— start —

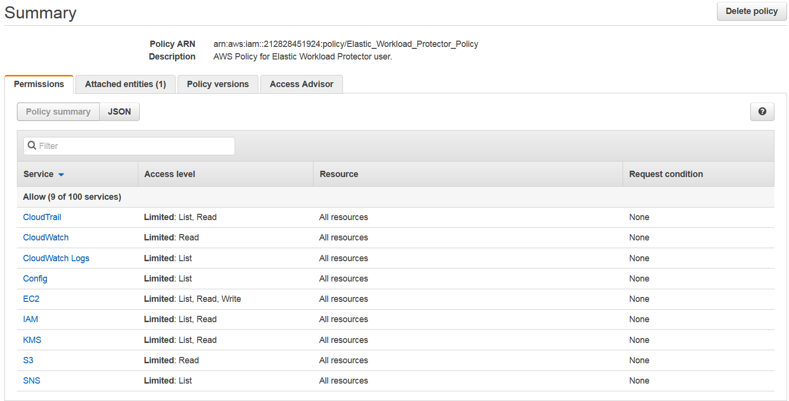Screen dimensions: 789x401
Task: Open the CloudWatch Logs service link
Action: pos(56,258)
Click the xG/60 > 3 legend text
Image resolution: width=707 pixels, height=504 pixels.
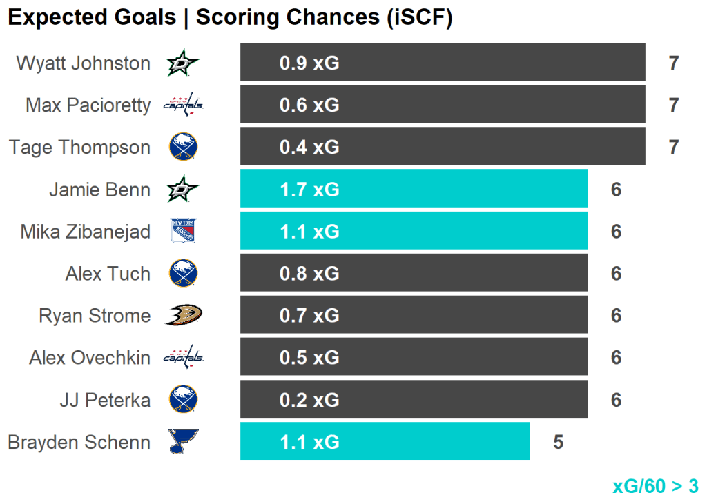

— end —

Retype every line of the records word for word, leaving the pictures out of your answer.

Screen dimensions: 789x401
Task: Open the CloudWatch Logs service link
Action: pos(56,258)
Click the xG/60 > 3 legend text
Image resolution: width=707 pixels, height=504 pixels.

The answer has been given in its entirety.